Please pick out every line of the data below that contains the word "Select" and copy each such line in full.
--- START AVAILABLE RECORDS ---
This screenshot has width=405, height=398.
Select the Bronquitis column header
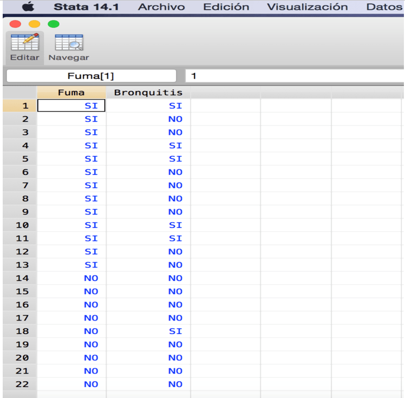[148, 93]
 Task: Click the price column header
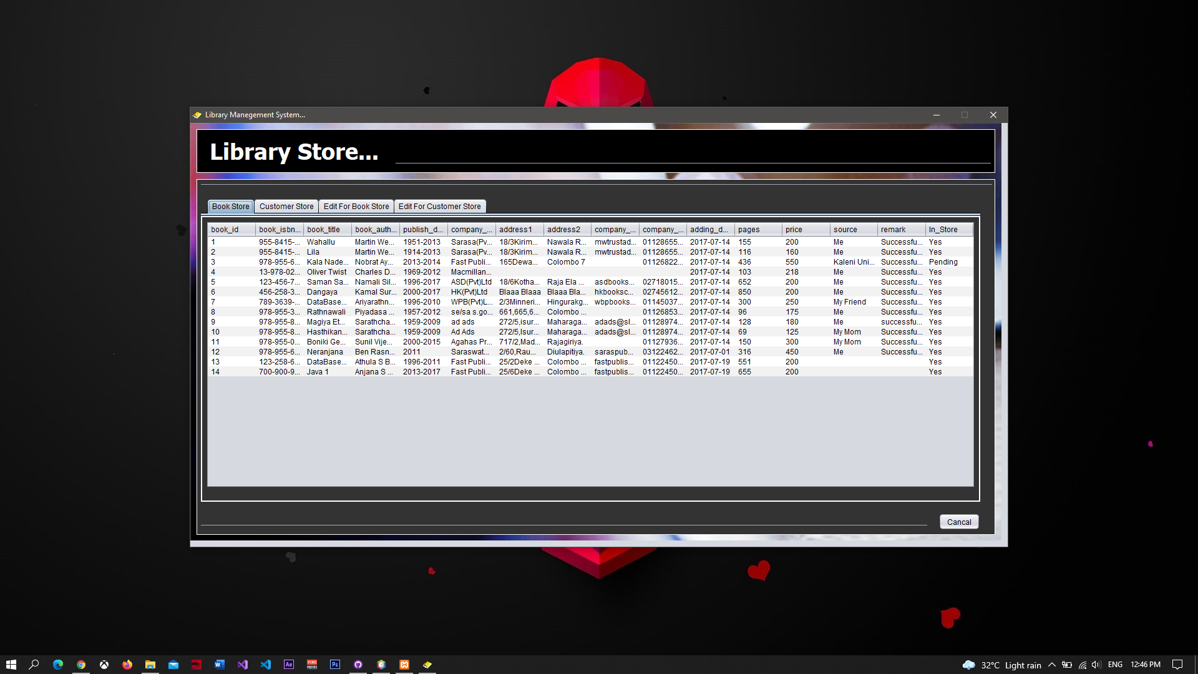(805, 230)
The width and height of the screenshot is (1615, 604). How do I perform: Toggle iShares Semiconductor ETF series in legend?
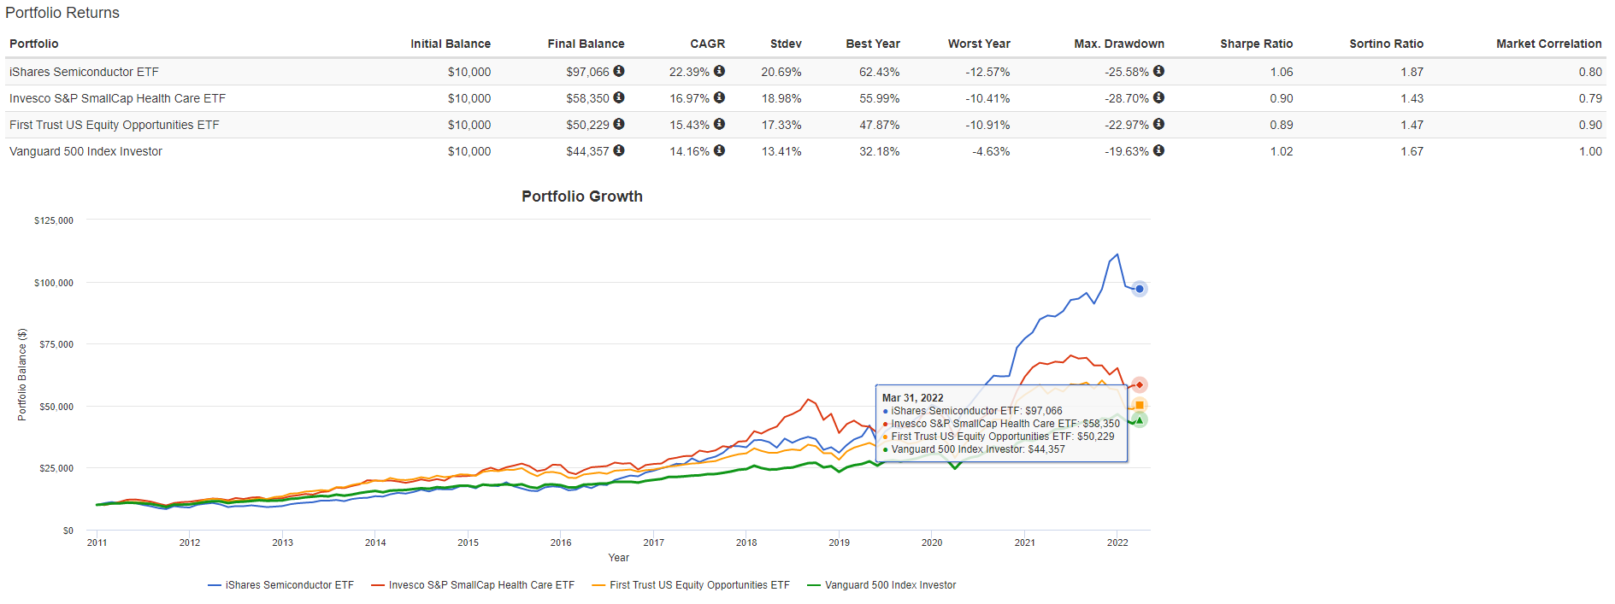(x=289, y=585)
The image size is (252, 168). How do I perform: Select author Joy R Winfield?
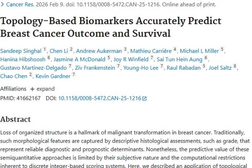click(131, 59)
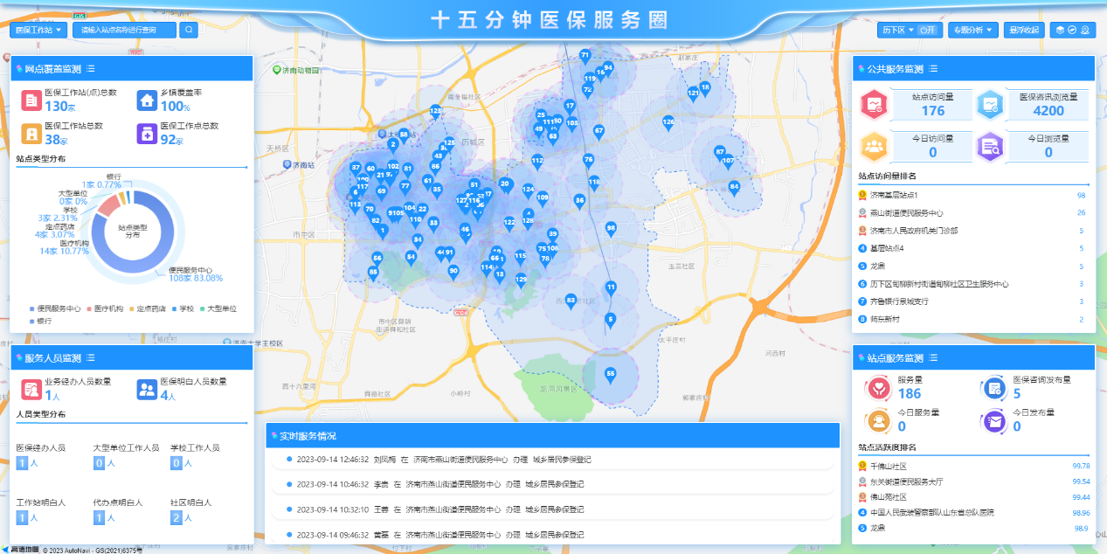
Task: Open the 公共服务监测 panel list icon
Action: tap(933, 69)
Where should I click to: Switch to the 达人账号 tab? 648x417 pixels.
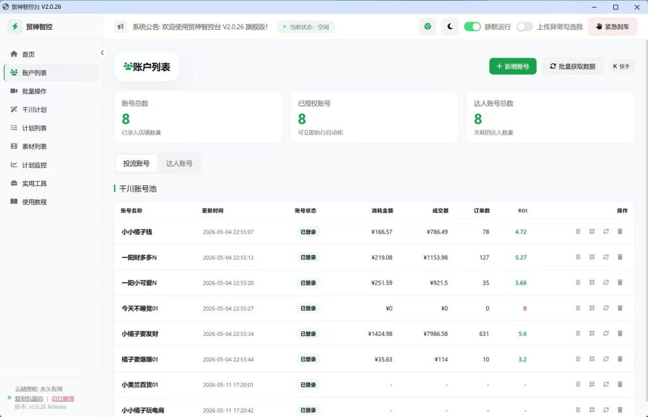[x=179, y=163]
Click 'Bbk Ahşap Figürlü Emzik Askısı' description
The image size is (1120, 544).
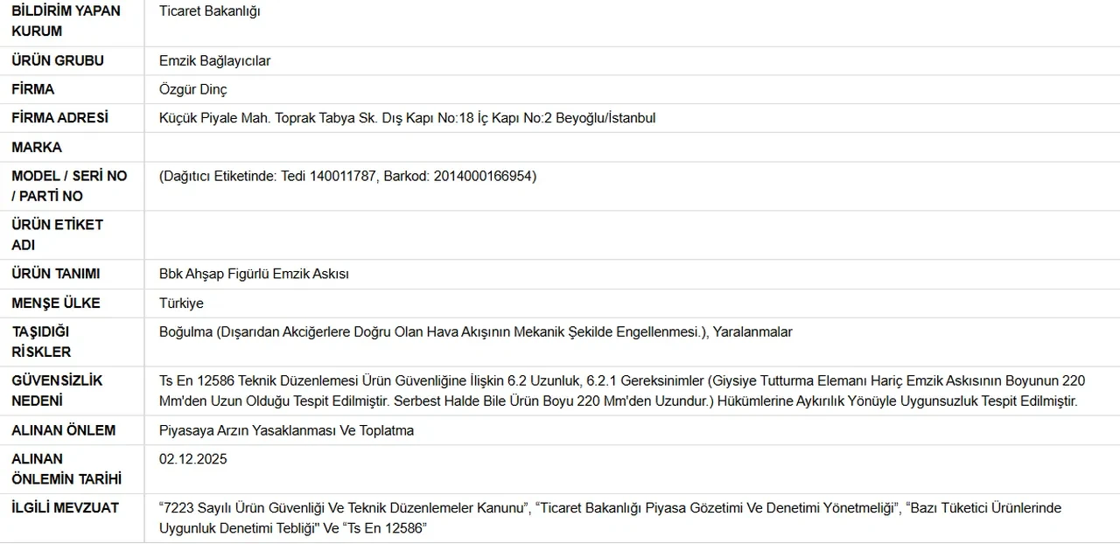point(254,274)
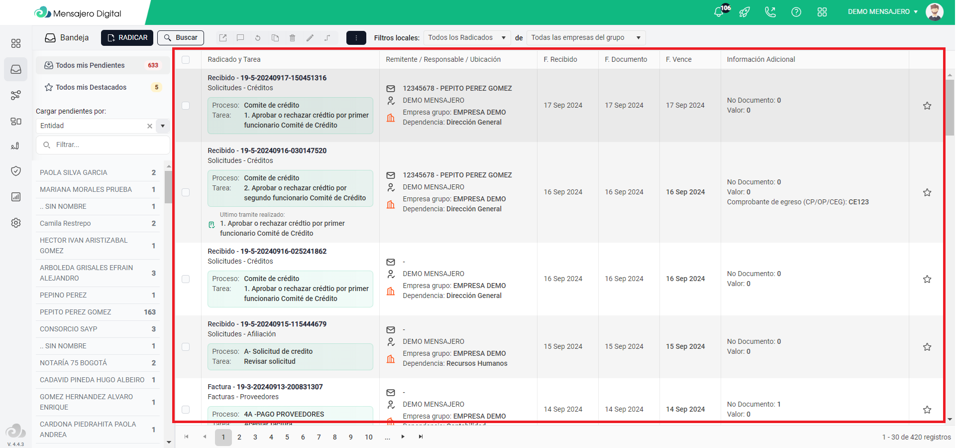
--- END AVAILABLE RECORDS ---
#### [THE OUTPUT]
Select the Bronquitis column header
The image size is (252, 168). How do I perform: Select author Joy R Winfield?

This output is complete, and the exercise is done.